Kaeli Mathias '18 and John Strahan '18 are both working with Professor Sheila Jaswal.
Kaeli Mathias will discuss "Investigation of Acetonitrile as a Mass-Spectrometry Compatible Denaturant." Biological function is highly reliant on the structure, folding and stability of proteins in the appropriate cellular conditions. Traditional methods to study folding and stability map a protein’s free energy landscape using harsh denaturants to perturb the equilibrium between the native and unfolded states, enabling measurement of unfolding kinetics and thermodynamics. The Jaswal lab has developed a method, hydrogen exchange mass spectrometry (HXMS,) that can map protein landscapes under much more physiological conditions, requiring little to no denaturant. This project focuses on validating the organic solvent acetonitrile as a mild denaturant. Mathias '18 is monitoring the unfolding as a function of acetonitrile concentration of protein L, a well-characterized two state protein, using tryptophan fluorescence and HXMS. These experiments will help establish the scope of Acetonitrile in enabling HXMS mapping of protein folding landscapes.

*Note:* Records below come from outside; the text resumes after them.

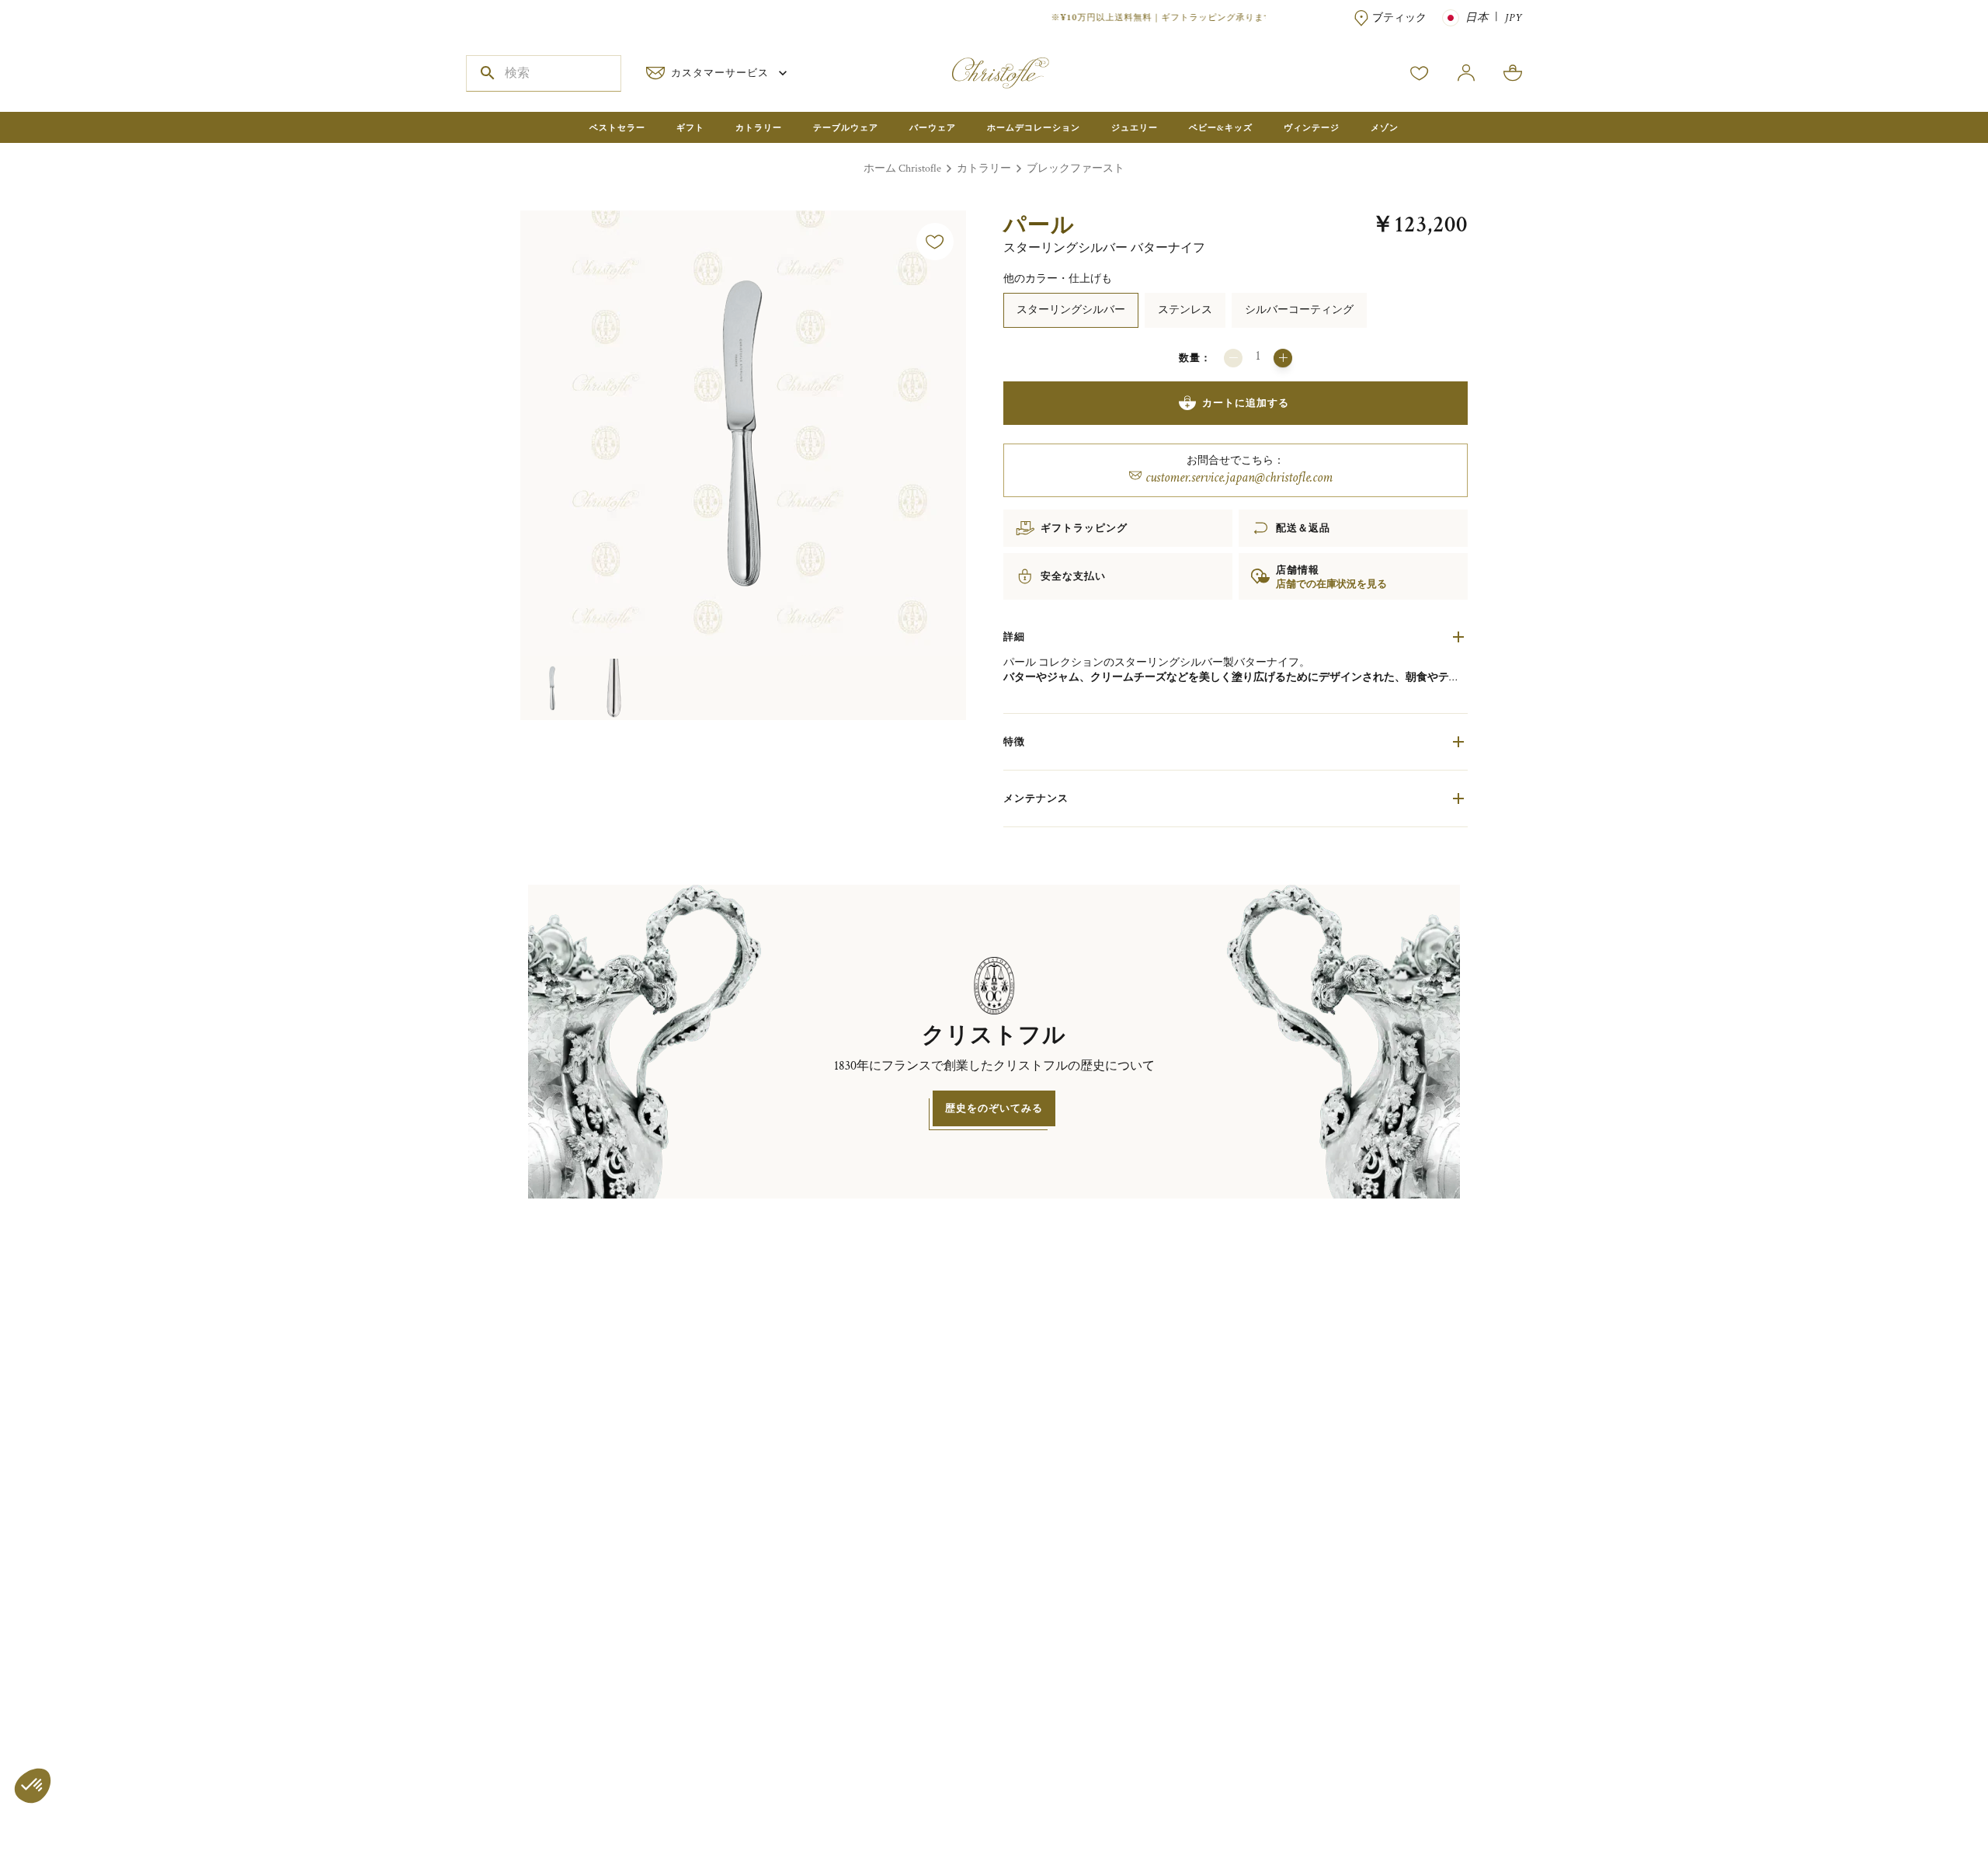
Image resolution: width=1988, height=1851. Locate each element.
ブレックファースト (1075, 169)
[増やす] (1283, 358)
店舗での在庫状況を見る (1331, 584)
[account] (1419, 73)
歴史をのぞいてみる (994, 1108)
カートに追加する (1245, 402)
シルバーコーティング (1299, 309)
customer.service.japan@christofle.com (1239, 477)
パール (1039, 224)
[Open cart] (1512, 73)
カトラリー (984, 169)
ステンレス (1185, 309)
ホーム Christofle (902, 169)
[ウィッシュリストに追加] (935, 241)
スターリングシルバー (1071, 309)
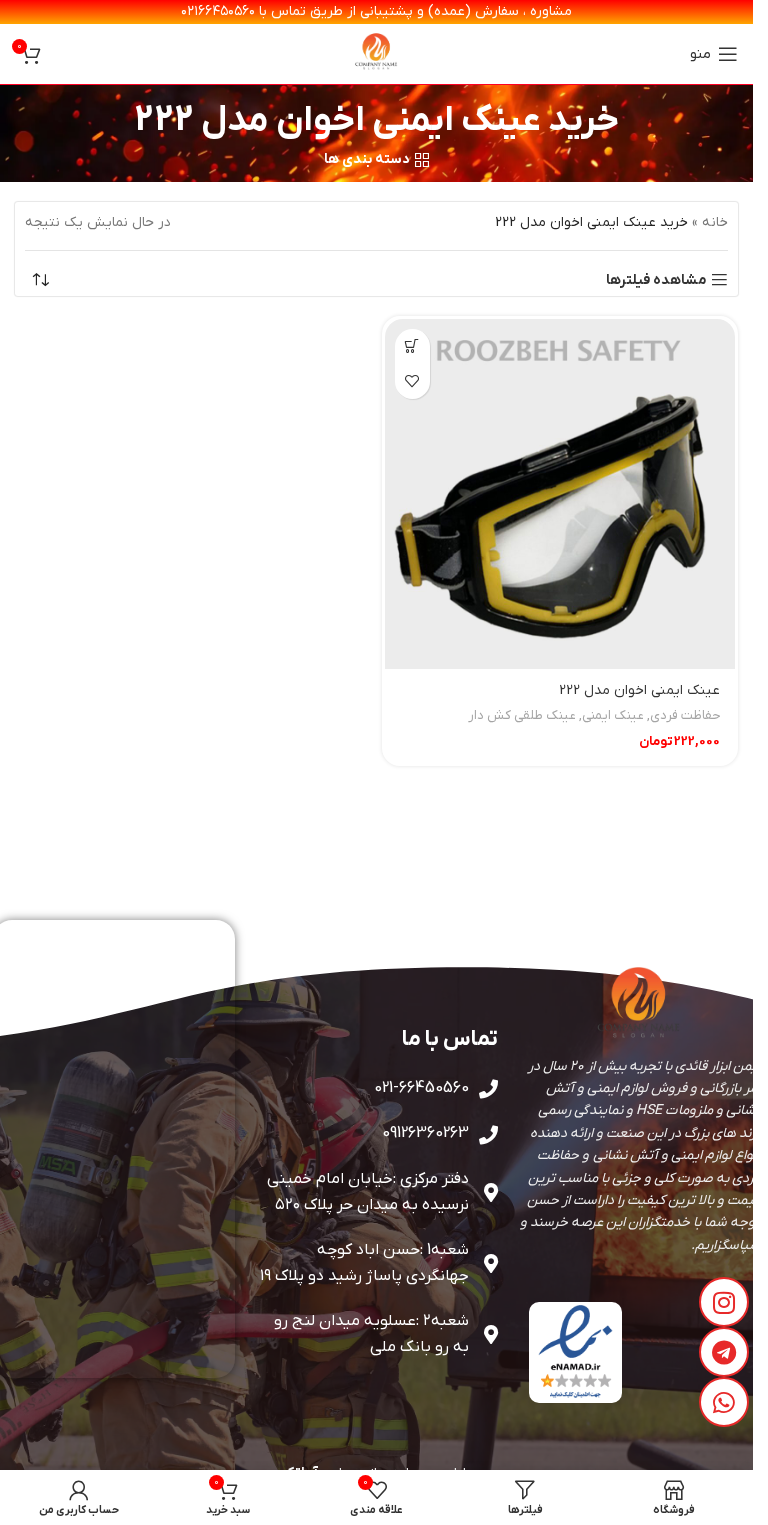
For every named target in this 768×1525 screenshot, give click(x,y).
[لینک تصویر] (575, 1351)
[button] (412, 346)
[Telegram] (724, 1352)
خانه (715, 222)
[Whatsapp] (724, 1402)
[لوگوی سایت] (377, 53)
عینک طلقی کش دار (522, 715)
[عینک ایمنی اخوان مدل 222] (560, 494)
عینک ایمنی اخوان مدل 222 (639, 690)
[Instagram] (724, 1302)
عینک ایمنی (613, 715)
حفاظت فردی (685, 715)
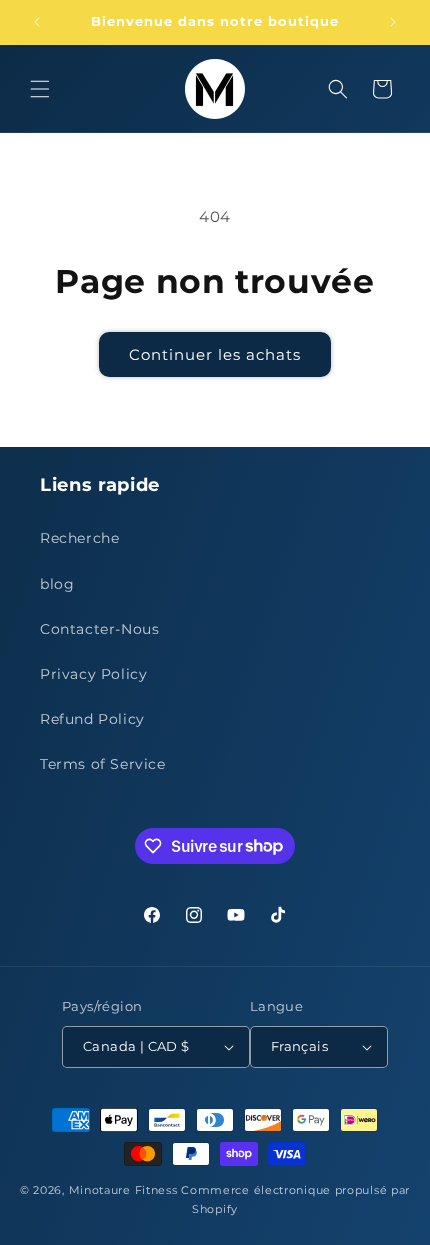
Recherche (79, 538)
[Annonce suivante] (393, 22)
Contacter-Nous (99, 629)
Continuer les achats (215, 354)
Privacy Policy (93, 674)
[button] (40, 89)
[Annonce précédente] (37, 22)
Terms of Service (103, 764)
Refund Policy (92, 719)
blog (57, 584)
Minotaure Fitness (123, 1190)
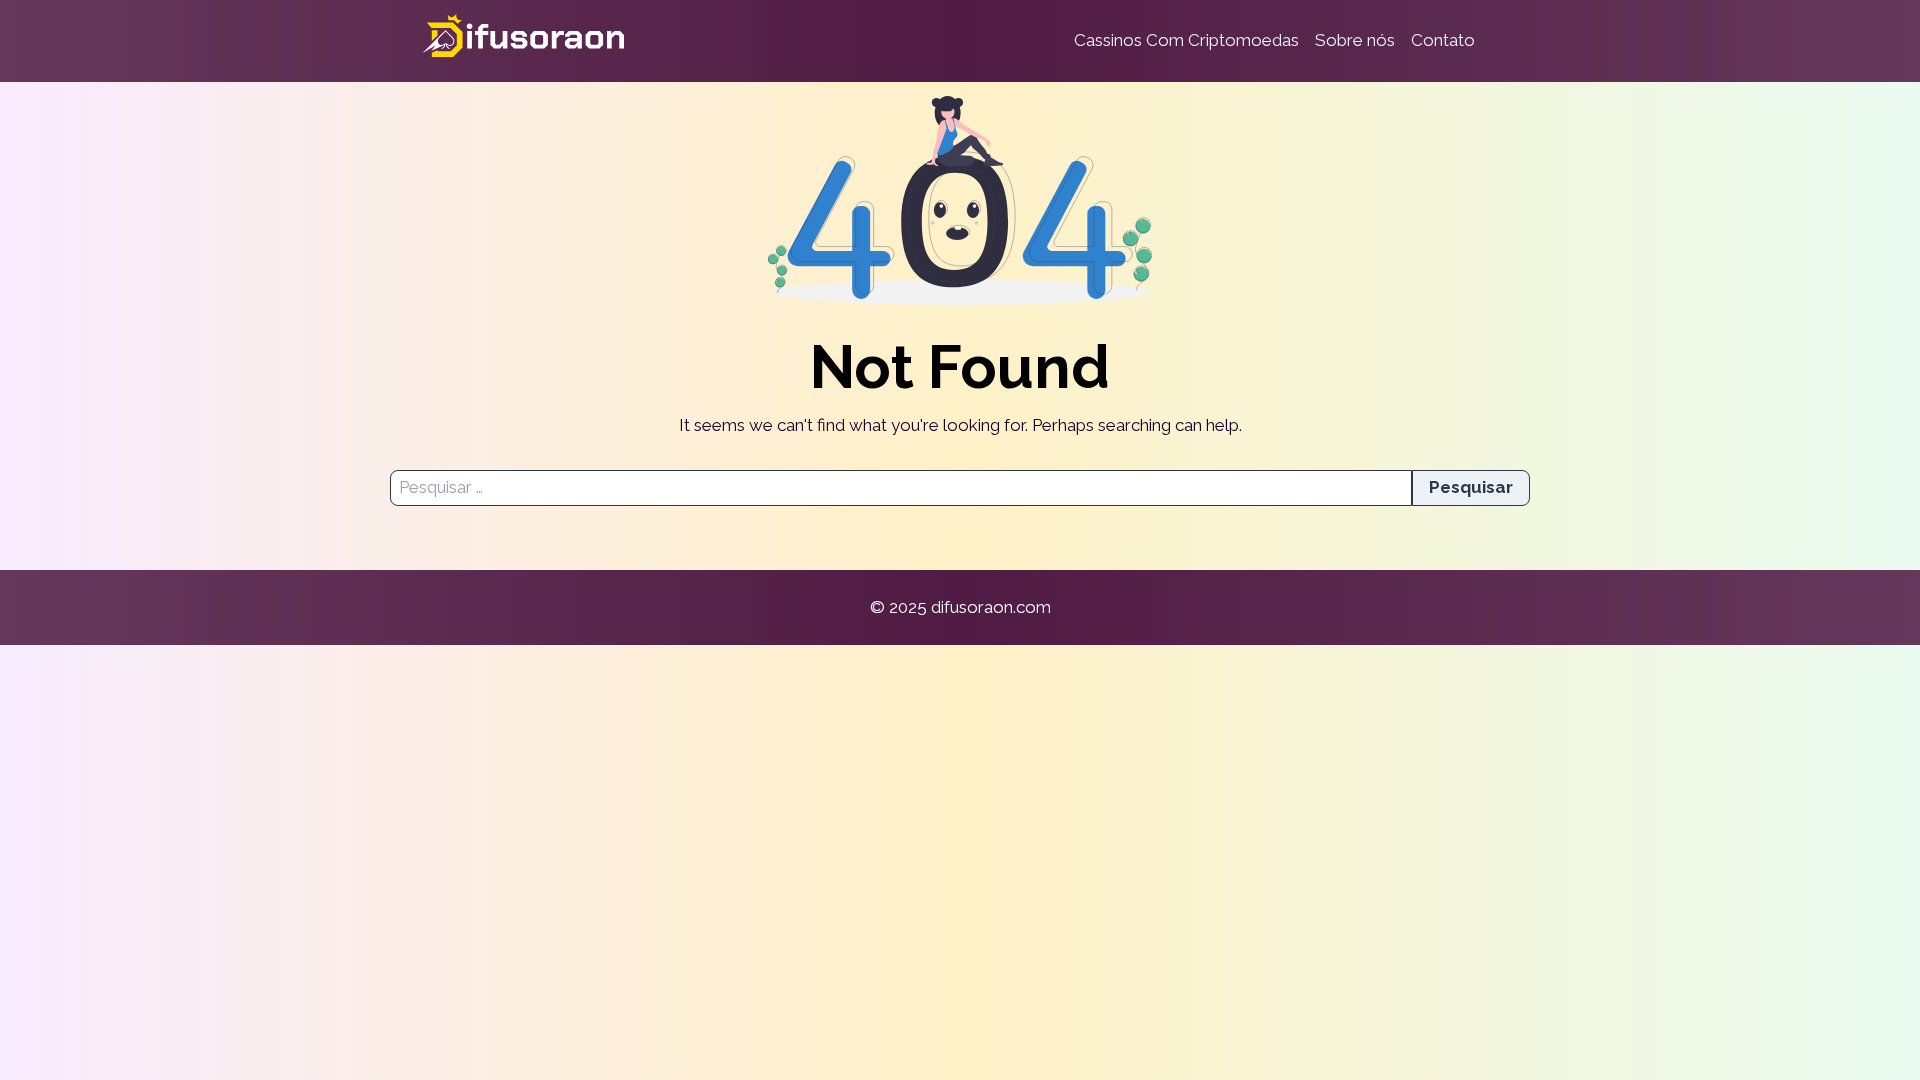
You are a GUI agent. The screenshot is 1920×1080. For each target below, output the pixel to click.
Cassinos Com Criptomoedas (1186, 40)
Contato (1443, 40)
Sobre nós (1355, 40)
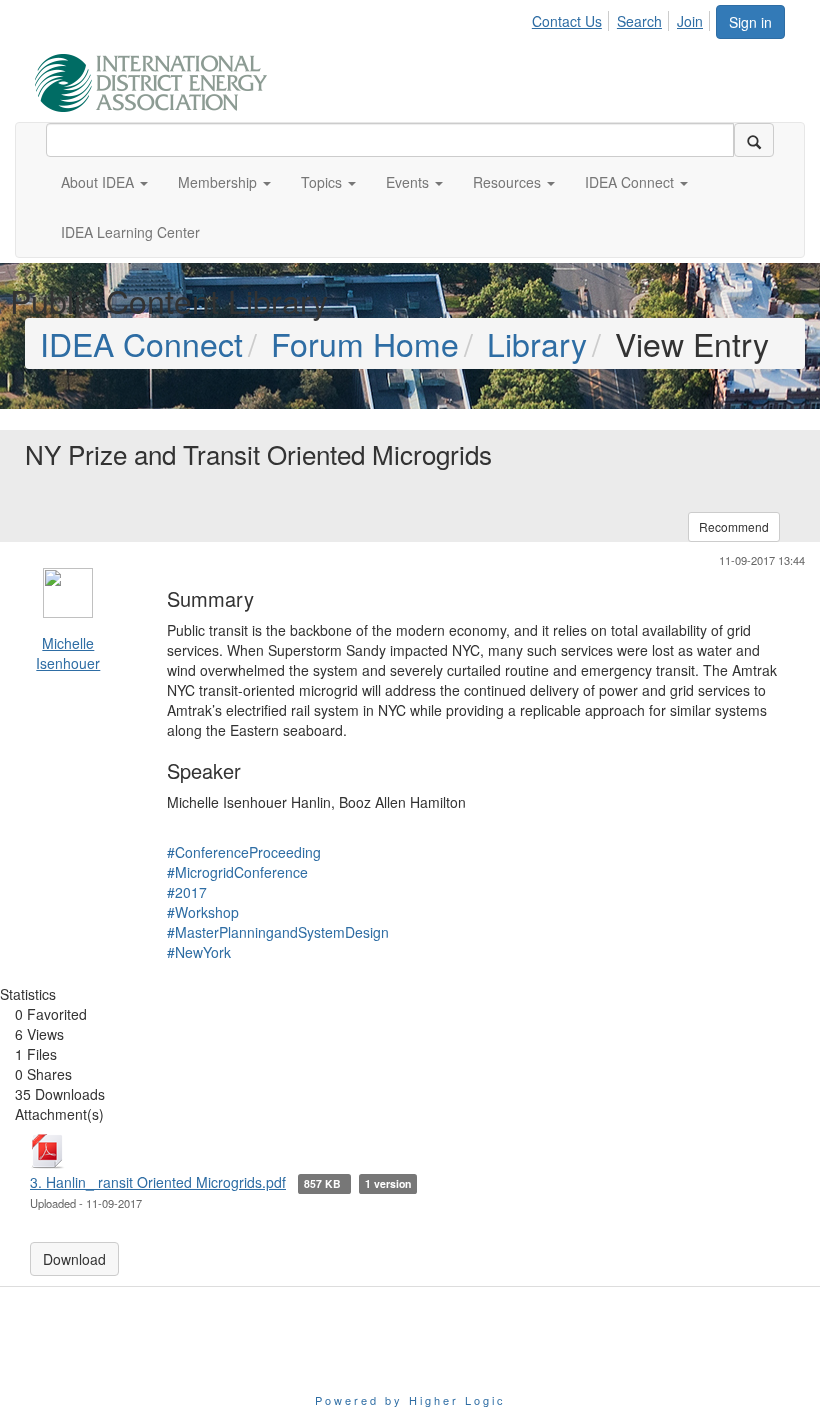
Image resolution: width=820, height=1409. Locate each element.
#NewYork (199, 952)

John Strahan will discuss "Modeling Hydrogen Exchange with Gillespie Algorithm Simulations and Approximate Bayesian Computation." Hydrogen exchange mass spectrometry has recently emerged as a useful tool for studying protein folding mechanisms and free energy landscapes. The underlying kinetics of the exchange process are complicated and resistant to simple analytical treatment when the protein is under native conditions. In previous work, members of the Jaswal Lab have developed a stochastic simulation using the Gillespie algorithm to calculate the mass spectrum as a function of time, and then fit this simulation to experimental data using a least squares scheme. In the present work, Strahan '18 refines and extends this analysis by using Bayesian Computation, which allows for determination of distributions of kinetic parameters which are consistent with the observed experimental data. From this information, he can estimate parameter means and variances, as well as correlations between parameters.